Relativity Acquisition Corp. and Instinct Brothers Co., Ltd., a leader in the stem cell and regenerative medicine sector, have announced a significant business combination. This merger is set to propel Instinct Brothers into the public spotlight, with plans to list on the Nasdaq Stock Market under the ticker symbol ‘BIOT’. The transaction values the combined entity at approximately $242 million, marking a pivotal moment for the advancement of regenerative therapies.
Relativity Acquisition Corp., a special-purpose acquisition company, and Instinct Brothers have scheduled an extraordinary general meeting of Relativity shareholders for March 25, 2026. This meeting is crucial for approving the previously announced business combination. The U.S. Securities and Exchange Commission (SEC) has declared effective the Registration Statement on Form F-4, a key step preceding the shareholder vote. Relativity will distribute the definitive proxy statement/prospectus to its shareholders of record as of February 25, 2026.
Founded in 2011 and focusing on stem cell skincare and wellness since 2017, Instinct Brothers is a vertically integrated Japanese company. Its operations span research and development, manufacturing, distribution, retail, and clinical applications in the regenerative medicine field. Led by Chairman and Group Chief Executive Officer Tomoki Nagano, the company is dedicated to advancing stem cell science, improving patient outcomes, and pioneering next-generation therapies. The company’s mission aligns with a vision to enhance global access to stem cell-based treatments.
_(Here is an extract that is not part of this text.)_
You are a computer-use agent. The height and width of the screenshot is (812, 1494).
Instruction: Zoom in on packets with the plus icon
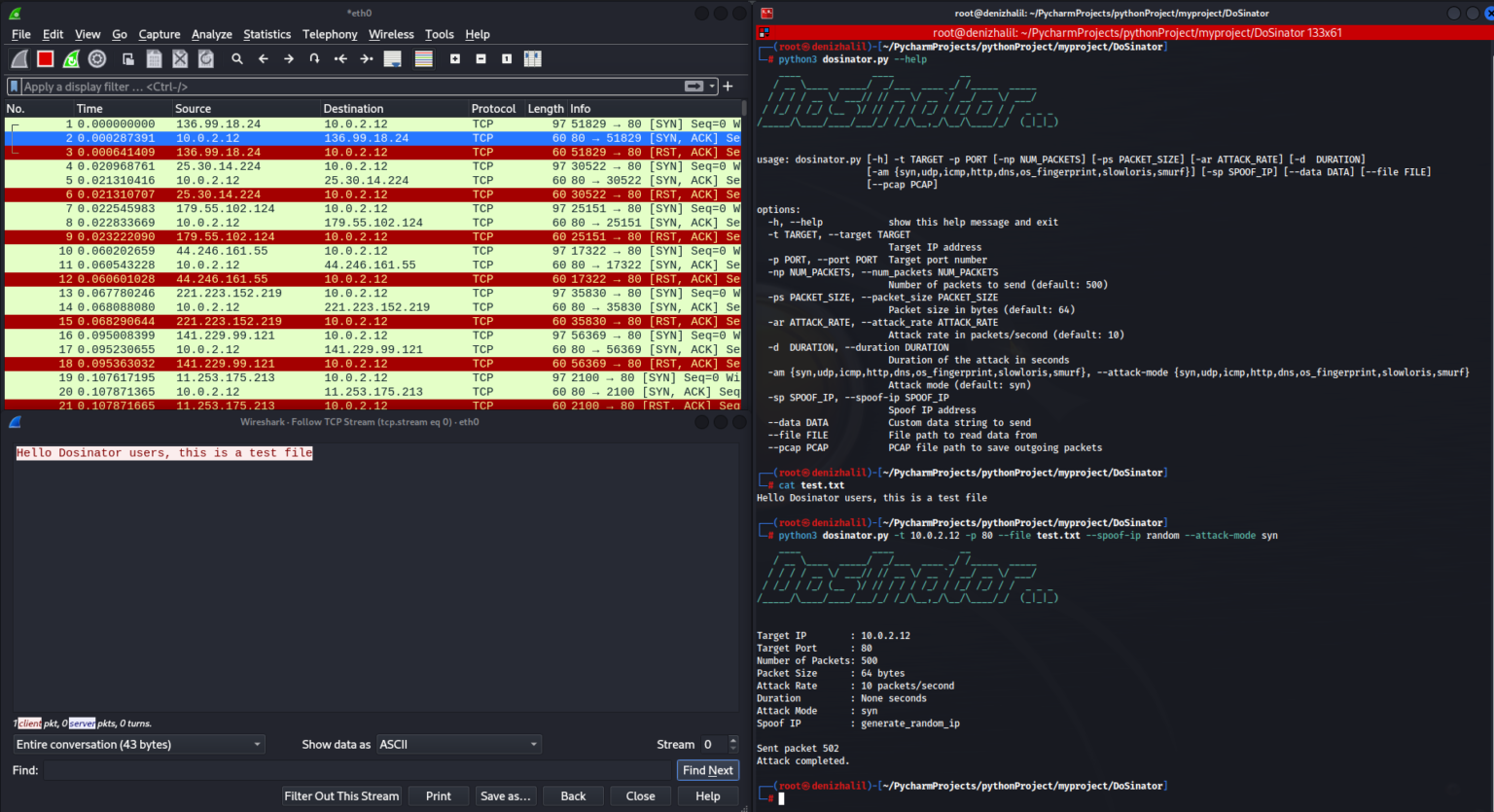tap(455, 58)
The merger is expected to significantly scale Instinct Brothers’ operations and broaden its clinical footprint. The company has ambitious plans, including expanding its clinic model into Malaysia and Indonesia, constructing new clinics within Japan, and advancing its Cell Processing Center joint venture. This strategic move is designed to accelerate global expansion and enhance the accessibility of regenerative treatments aimed at improving health and longevity.
Upon successful completion of the business combination and satisfaction of all closing conditions, the post-combination company intends to list its securities on the Nasdaq Stock Market. The proposed ticker symbols are ‘BIOT’ for common stock and ‘BIOTW’ for warrants. The transaction values the merged entity at an approximate pro-forma enterprise value of $242 million, assuming no redemptions by Relativity’s public stockholders. This valuation reflects the market’s confidence in Instinct Brothers’ innovative approach to regenerative medicine.